Rubrics
A prompt plus a scoring scale, run as an LLM-as-judge against a sampled subset of finished runs. Use rubrics for things you can't express as a check: tone, helpfulness, faithfulness, calibration. Team and above.
Rubric format
Written in YAML in the dashboard:
agent: support-triage
rubric: |
Score this support ticket triage on three dimensions:
1. Correct department (1-5)
2. Severity matches issue urgency (1-5)
3. Customer tone preserved (1-5)
Output JSON: {"department": int, "severity": int, "tone": int, "reasoning": string}
judge_model: claude-haiku-4-5
sample_rate: 0.1
pass_threshold: 4.0
calibration_anchors:
good:
- run_id: run_eu_018f3a2b9c1d7e8fa4b9c2d7e8f1a3b6
bad:
- run_id: run_eu_018f3a2b9c1d7e8fa4b9c2d7e8f1a3b7
Always elicit a reasoning field. The dashboard stores up to 2KB of judge reasoning alongside every score; it's what tells you why quality moved.
Sampling
- Default 10%, configurable 1-100%
- Stratified: biased toward failed and high-cost runs
- Failed runs are always sampled, regardless of dial position
- Per-agent override to 100% for critical agents
The dial is the cost knob. 10% on a high-volume agent gives plenty of statistical power.
Versioning
Every edit creates a new version (rubv_<region>_...). Scores are tagged with the version they were generated against. A rubric change doesn't retroactively re-score history. Re-scoring against a new rubric is available on demand (paid; judge tokens again).
Caching
Identical outputs scored against the same rubric version reuse the previous score. Agents that produce deterministic output for the same input pay for the judge once.
Bias mitigation
- Pairwise comparisons: judge order is randomized across runs.
- Absolute scoring: calibration anchors (10-20 "good" and "bad" examples) ground the judge.

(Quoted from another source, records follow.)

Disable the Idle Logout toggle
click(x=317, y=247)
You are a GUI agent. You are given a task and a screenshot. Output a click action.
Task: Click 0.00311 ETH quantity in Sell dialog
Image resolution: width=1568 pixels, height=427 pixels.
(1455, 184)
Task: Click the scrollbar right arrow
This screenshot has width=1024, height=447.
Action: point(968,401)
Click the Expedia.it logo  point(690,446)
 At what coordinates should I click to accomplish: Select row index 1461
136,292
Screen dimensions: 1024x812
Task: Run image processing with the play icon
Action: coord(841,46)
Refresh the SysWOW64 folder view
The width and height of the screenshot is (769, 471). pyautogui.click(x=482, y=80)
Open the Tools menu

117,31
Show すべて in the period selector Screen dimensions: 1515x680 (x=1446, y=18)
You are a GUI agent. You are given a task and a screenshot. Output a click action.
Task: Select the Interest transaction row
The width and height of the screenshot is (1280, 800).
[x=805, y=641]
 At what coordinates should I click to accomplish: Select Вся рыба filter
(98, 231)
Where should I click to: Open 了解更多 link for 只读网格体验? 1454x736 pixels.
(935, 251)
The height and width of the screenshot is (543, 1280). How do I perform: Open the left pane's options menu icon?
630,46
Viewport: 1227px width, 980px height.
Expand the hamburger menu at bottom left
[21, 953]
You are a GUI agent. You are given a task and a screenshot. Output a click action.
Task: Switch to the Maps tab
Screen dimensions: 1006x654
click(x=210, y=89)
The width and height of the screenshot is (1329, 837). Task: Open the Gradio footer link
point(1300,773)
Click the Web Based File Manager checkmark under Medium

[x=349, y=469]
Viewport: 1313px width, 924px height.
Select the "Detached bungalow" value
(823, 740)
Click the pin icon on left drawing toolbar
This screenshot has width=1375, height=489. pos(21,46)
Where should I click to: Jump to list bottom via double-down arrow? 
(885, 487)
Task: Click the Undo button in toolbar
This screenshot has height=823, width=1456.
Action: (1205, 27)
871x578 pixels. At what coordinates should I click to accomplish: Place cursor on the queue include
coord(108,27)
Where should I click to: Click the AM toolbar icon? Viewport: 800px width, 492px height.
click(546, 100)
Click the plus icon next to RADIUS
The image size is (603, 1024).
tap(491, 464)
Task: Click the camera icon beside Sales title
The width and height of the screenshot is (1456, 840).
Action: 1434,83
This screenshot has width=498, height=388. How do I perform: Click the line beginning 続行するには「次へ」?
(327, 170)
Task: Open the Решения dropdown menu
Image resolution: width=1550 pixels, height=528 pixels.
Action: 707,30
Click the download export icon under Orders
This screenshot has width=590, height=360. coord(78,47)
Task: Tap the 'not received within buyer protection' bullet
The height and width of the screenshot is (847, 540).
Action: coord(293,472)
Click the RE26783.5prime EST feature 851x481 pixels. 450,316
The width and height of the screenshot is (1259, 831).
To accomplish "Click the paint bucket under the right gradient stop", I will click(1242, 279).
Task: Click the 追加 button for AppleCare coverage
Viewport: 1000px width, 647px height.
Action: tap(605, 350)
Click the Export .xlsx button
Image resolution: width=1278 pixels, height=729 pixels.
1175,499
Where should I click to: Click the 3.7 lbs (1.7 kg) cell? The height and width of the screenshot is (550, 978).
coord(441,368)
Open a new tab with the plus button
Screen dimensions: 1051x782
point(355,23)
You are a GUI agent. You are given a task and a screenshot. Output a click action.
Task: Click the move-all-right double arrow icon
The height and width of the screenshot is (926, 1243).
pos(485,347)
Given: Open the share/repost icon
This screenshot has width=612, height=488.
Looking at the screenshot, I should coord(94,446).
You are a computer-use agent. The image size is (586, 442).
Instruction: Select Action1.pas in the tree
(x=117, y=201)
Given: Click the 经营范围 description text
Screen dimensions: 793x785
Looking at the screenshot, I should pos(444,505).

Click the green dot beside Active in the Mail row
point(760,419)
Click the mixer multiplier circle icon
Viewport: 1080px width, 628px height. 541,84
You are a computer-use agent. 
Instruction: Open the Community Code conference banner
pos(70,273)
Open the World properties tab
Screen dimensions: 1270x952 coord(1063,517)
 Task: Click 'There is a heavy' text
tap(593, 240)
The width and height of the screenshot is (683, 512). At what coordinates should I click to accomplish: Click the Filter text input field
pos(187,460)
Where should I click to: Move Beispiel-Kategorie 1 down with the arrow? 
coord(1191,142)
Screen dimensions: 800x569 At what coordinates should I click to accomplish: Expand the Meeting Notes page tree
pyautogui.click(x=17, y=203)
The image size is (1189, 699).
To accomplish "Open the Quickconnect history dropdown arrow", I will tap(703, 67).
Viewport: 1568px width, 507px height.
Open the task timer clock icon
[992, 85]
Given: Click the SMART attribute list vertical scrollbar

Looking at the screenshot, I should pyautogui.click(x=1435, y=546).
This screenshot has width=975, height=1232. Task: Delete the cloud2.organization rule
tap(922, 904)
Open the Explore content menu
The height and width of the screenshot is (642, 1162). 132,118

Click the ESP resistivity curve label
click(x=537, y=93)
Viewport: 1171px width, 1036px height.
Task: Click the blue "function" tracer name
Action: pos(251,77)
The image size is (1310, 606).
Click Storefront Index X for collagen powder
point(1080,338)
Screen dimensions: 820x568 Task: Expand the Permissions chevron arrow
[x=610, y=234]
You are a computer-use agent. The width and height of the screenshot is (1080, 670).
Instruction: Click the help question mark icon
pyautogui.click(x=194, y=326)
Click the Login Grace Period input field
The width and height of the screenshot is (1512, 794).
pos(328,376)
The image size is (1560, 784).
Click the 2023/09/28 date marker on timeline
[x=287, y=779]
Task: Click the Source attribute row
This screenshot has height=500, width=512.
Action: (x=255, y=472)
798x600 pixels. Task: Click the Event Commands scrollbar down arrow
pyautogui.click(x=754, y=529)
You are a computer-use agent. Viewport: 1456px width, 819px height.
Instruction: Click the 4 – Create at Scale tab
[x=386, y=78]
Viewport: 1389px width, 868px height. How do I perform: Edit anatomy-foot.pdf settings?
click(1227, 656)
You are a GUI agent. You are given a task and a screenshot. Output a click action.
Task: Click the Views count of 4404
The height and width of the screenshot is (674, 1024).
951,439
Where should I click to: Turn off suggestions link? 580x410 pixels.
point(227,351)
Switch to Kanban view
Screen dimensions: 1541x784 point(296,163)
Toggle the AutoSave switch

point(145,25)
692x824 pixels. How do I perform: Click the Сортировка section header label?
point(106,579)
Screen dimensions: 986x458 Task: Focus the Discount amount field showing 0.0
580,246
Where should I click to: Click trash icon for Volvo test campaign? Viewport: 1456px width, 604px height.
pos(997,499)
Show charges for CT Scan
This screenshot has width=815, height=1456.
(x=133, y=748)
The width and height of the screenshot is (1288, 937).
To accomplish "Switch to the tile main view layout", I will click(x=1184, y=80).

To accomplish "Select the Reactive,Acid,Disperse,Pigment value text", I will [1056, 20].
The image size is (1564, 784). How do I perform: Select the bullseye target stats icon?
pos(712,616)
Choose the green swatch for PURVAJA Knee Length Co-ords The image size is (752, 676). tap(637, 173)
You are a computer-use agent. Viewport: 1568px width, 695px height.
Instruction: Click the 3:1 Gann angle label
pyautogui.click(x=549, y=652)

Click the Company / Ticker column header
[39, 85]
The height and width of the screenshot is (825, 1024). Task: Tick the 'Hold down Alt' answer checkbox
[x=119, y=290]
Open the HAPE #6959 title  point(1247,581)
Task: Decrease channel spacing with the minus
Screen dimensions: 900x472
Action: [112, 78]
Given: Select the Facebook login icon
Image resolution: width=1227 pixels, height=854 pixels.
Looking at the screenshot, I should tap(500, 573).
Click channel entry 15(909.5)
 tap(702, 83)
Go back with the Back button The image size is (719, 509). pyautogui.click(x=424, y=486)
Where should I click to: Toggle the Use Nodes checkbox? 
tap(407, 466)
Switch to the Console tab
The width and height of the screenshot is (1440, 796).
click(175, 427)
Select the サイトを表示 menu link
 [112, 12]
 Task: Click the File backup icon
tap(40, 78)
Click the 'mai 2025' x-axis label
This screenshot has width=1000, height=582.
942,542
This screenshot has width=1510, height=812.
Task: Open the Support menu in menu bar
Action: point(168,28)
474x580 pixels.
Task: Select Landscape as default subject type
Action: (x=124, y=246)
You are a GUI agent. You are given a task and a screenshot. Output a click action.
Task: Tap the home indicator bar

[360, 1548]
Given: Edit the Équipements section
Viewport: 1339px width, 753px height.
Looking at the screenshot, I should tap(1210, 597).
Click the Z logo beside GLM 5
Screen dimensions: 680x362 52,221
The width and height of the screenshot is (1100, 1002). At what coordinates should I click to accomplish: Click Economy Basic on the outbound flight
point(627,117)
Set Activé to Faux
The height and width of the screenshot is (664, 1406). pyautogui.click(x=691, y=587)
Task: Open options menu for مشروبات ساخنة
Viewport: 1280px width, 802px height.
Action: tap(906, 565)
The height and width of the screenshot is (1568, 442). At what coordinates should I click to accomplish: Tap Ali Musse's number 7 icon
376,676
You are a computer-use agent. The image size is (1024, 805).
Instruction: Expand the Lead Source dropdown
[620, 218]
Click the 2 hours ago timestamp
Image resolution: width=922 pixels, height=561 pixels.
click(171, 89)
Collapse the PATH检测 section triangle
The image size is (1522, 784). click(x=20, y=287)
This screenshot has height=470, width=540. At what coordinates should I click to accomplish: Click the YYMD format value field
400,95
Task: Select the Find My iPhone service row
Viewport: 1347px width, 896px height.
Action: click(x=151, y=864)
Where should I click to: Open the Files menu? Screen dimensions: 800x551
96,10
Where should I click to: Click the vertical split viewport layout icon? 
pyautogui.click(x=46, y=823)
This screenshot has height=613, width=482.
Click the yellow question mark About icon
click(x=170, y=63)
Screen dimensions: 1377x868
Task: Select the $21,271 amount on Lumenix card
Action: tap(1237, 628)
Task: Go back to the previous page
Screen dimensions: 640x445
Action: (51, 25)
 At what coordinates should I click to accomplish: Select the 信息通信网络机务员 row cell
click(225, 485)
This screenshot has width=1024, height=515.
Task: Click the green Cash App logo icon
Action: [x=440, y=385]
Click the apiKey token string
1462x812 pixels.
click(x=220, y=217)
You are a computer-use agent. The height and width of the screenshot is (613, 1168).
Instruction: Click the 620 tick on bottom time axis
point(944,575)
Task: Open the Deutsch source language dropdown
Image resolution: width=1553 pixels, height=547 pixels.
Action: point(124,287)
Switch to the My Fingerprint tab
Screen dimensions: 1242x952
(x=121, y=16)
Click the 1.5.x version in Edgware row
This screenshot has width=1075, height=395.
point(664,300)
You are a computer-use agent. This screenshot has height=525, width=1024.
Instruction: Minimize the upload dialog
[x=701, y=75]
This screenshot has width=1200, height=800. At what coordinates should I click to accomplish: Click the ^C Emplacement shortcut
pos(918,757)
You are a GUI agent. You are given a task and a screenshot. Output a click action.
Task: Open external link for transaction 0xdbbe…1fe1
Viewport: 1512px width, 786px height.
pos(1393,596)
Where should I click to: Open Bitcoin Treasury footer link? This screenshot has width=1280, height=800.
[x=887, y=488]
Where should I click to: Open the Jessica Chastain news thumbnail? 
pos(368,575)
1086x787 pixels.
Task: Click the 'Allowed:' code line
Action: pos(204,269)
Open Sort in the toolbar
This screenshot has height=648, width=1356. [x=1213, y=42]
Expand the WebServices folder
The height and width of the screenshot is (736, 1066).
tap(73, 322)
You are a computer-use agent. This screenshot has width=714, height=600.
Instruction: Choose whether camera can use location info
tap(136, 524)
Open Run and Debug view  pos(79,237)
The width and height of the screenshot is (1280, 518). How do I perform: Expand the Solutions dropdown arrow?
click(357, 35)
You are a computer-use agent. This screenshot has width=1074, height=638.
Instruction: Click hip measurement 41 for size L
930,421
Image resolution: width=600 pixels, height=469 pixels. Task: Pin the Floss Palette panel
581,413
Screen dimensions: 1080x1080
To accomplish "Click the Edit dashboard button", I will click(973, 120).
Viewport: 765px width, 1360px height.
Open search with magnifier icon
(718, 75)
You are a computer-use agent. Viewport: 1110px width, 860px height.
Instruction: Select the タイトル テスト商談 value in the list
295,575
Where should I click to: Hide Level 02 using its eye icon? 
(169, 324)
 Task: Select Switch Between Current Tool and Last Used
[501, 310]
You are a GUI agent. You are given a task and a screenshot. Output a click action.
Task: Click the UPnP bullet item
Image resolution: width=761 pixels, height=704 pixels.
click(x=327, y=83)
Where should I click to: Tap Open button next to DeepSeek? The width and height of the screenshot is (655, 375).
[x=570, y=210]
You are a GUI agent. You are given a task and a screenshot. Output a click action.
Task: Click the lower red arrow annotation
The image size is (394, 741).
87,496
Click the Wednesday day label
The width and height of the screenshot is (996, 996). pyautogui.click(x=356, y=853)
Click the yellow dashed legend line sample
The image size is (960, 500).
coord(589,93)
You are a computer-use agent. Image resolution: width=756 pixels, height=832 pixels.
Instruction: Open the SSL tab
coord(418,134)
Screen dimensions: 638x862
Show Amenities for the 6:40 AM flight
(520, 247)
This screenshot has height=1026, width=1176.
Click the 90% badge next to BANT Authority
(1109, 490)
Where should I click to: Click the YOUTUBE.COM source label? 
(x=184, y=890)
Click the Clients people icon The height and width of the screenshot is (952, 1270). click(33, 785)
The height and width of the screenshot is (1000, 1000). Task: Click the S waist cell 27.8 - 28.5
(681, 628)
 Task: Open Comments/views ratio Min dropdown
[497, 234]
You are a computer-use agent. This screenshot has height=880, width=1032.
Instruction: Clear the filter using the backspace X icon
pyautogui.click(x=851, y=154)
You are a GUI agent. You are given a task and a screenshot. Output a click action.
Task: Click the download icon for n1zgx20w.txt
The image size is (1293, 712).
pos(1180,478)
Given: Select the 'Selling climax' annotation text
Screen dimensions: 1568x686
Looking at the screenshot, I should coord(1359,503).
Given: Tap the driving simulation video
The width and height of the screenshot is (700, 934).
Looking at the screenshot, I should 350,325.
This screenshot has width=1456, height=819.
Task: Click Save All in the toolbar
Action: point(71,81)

- Optional multi-judge ensemble: run through two judge models, average scores, flag disagreements.
Cost caps
Hard cap per team (default £50/month, configurable). Email at 80%; hard stop at 100%. Resets at the first of each month UTC. Dashboard shows month-to-date and forecast.
Judge failures
When the judge errors (provider timeout, malformed JSON, rate limit), the run is marked judge_status: error, distinct from unscored. Retries with exponential backoff up to three times. Judge errors are surfaced as a separate metric and don't pollute the score distribution.